------ MATERIAL ------

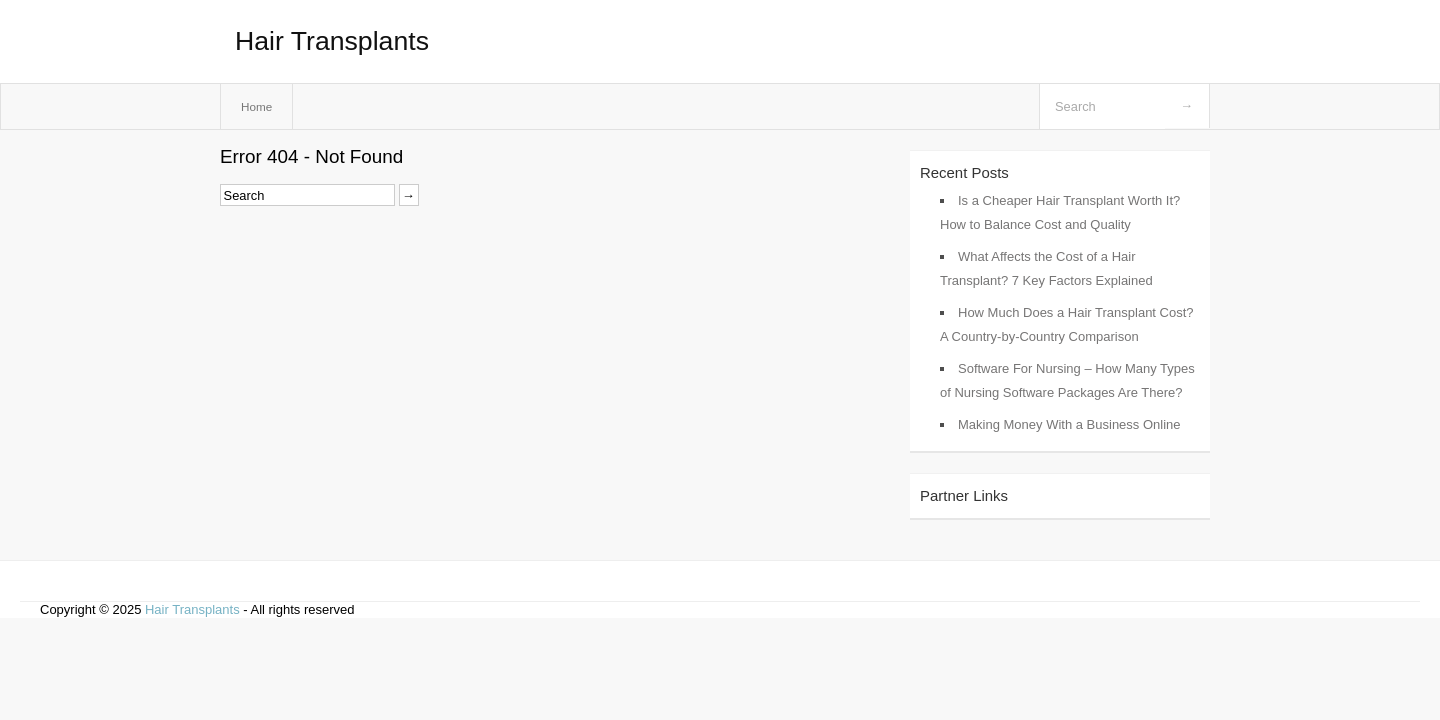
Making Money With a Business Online (1069, 424)
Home (256, 106)
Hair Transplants (332, 41)
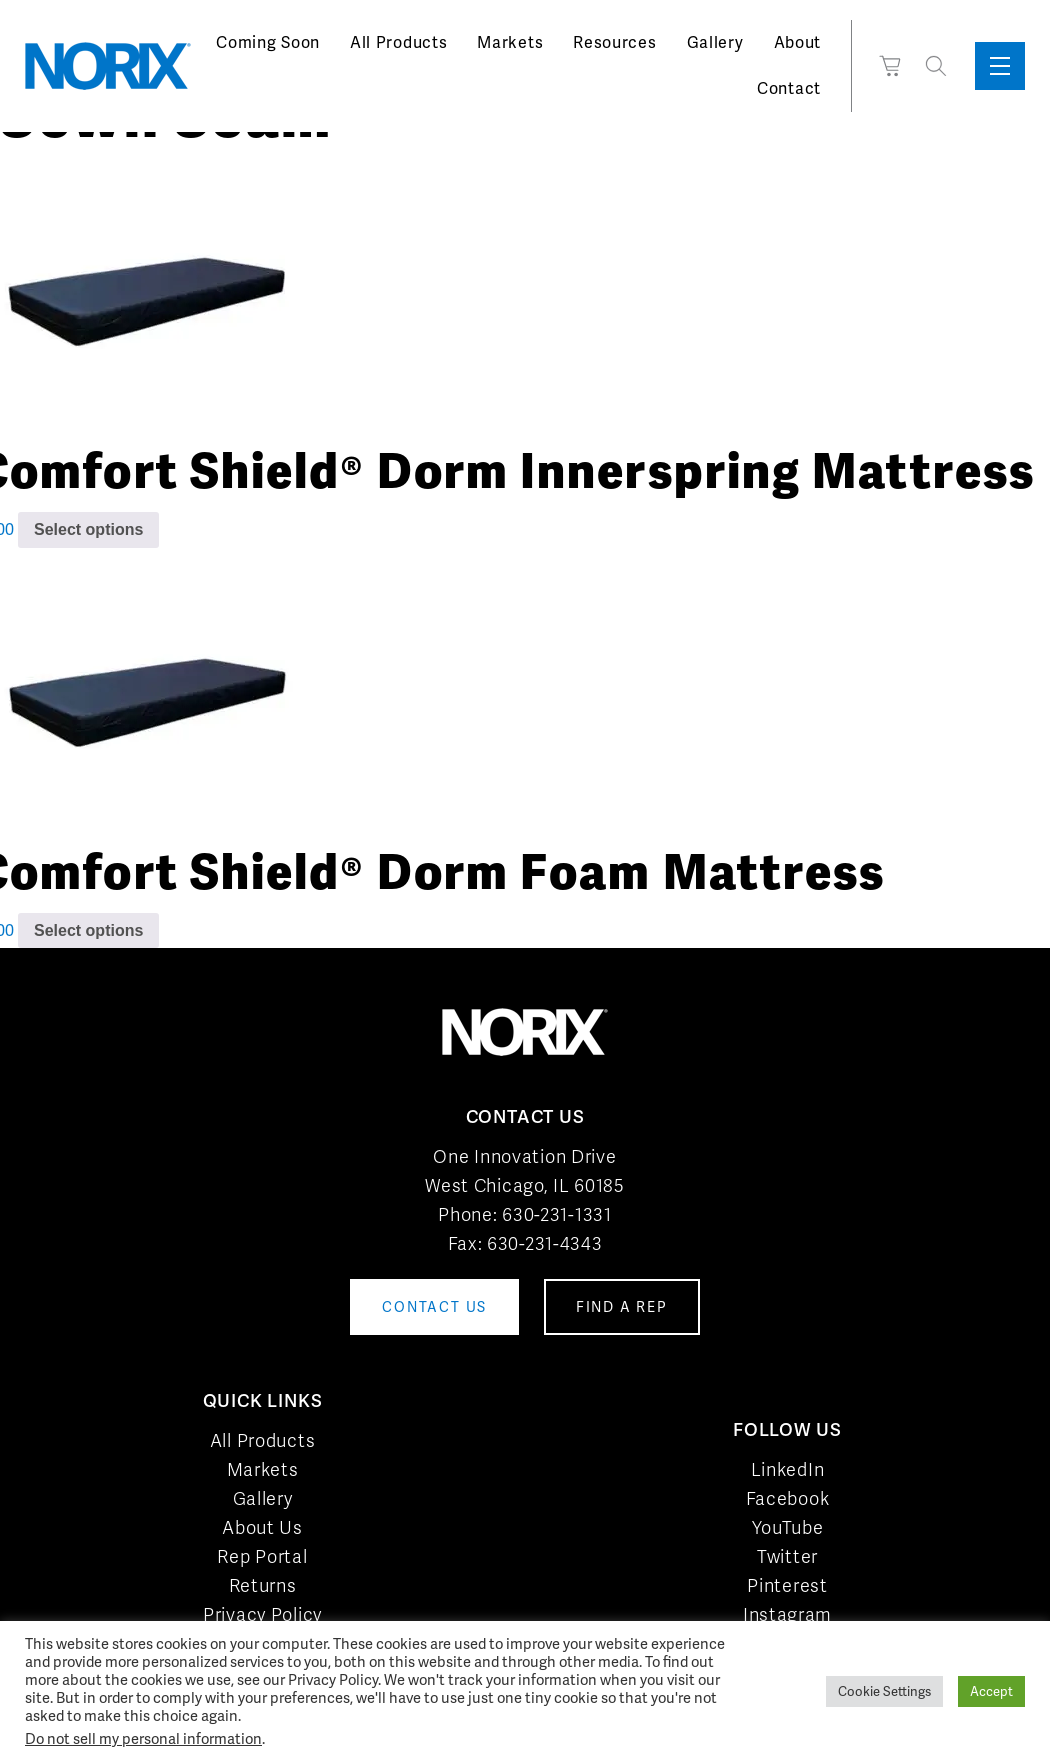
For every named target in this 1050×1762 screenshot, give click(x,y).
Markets (510, 42)
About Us (262, 1527)
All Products (398, 42)
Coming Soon (268, 42)
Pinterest (787, 1585)
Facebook (788, 1498)
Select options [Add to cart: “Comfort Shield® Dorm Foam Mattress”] (88, 930)
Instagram (787, 1614)
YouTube (788, 1527)
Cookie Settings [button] (884, 1691)
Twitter (787, 1556)
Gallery (715, 42)
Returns (263, 1585)
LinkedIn (788, 1469)
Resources (614, 42)
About (798, 42)
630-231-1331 (556, 1214)
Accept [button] (991, 1691)
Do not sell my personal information (143, 1738)
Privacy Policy (262, 1614)
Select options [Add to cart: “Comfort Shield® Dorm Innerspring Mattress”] (88, 529)
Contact (789, 88)
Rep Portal (262, 1556)
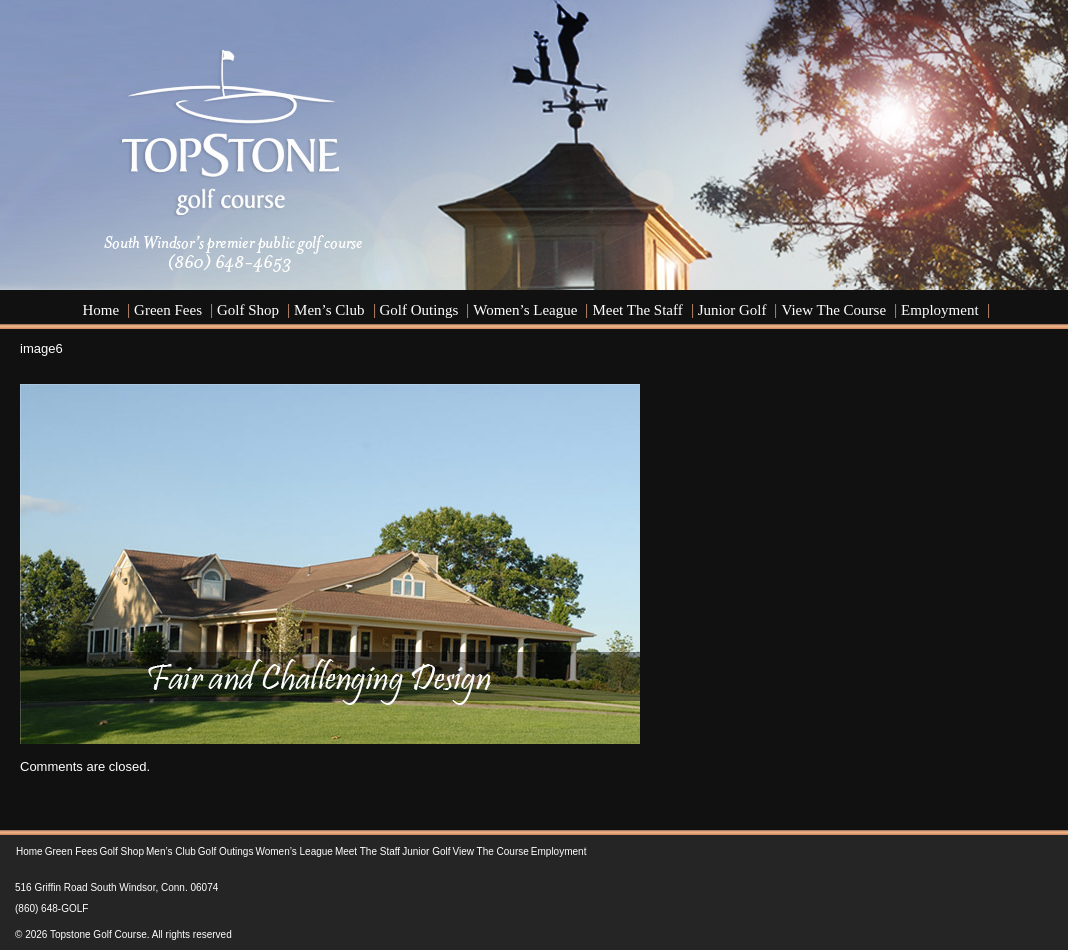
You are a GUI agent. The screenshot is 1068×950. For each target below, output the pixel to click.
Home (100, 310)
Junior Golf (732, 310)
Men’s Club (329, 310)
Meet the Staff (637, 310)
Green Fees (168, 310)
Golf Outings (419, 310)
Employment (940, 310)
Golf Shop (248, 310)
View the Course (833, 310)
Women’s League (525, 310)
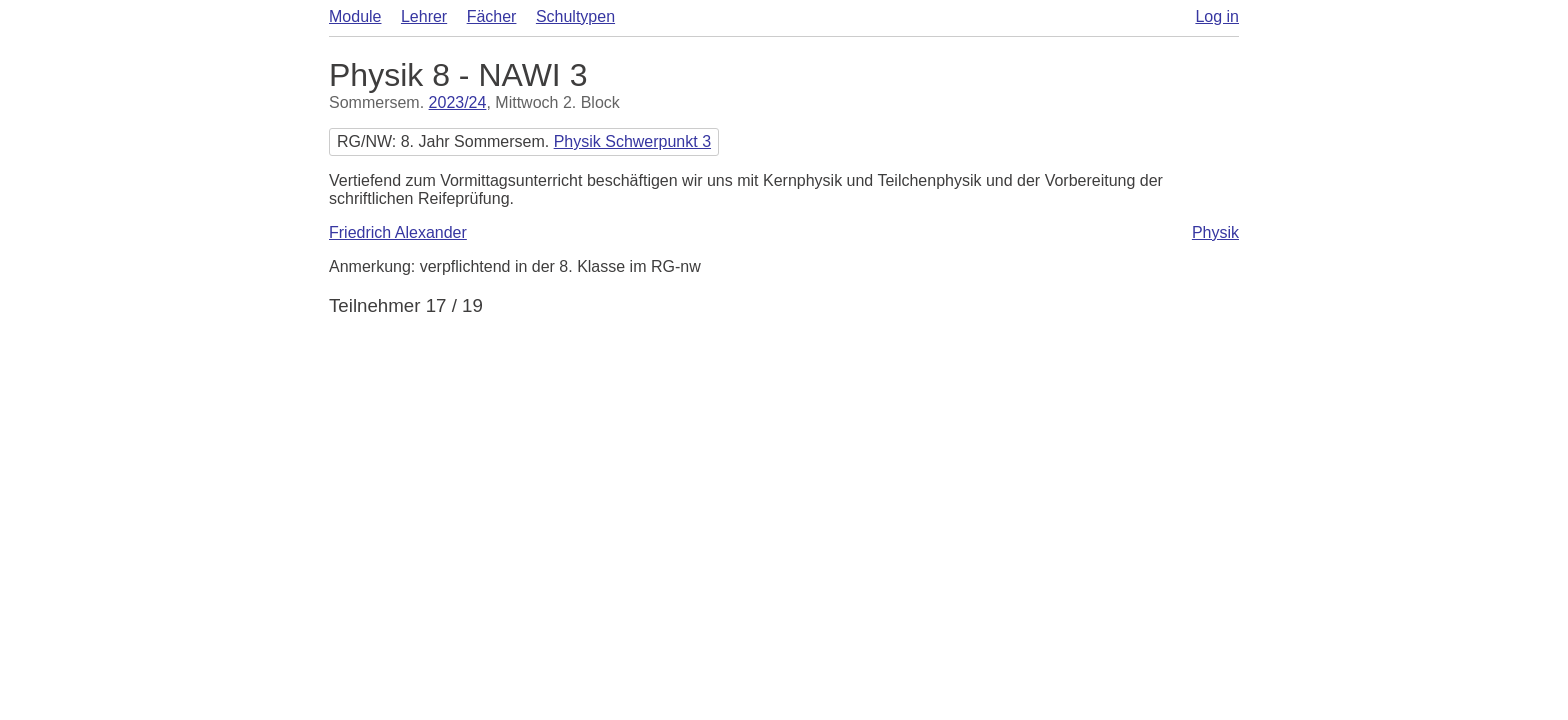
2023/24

------

Rewrite the data from the line with "Shield® Dorm Innerspring" up to and including the last line, putting "Meet Our Staff" wherever "Meet the Staff" appears and changing nothing else. Leave the pictures out.

EXERCISE RESPONSE:
Select options [Add to cart: “Comfort Shield® Dorm Innerspring Mattress”] (88, 529)
Contact (789, 88)
Rep Portal (262, 1556)
You are a GUI agent. The screenshot is 1068×950. For each target below, output the pixel to click.
Home (100, 310)
Junior Golf (732, 310)
Men’s Club (329, 310)
Meet Our Staff (637, 310)
Green Fees (168, 310)
Golf Outings (419, 310)
Employment (940, 310)
Golf Shop (248, 310)
View the Course (833, 310)
Women’s League (525, 310)
2023/24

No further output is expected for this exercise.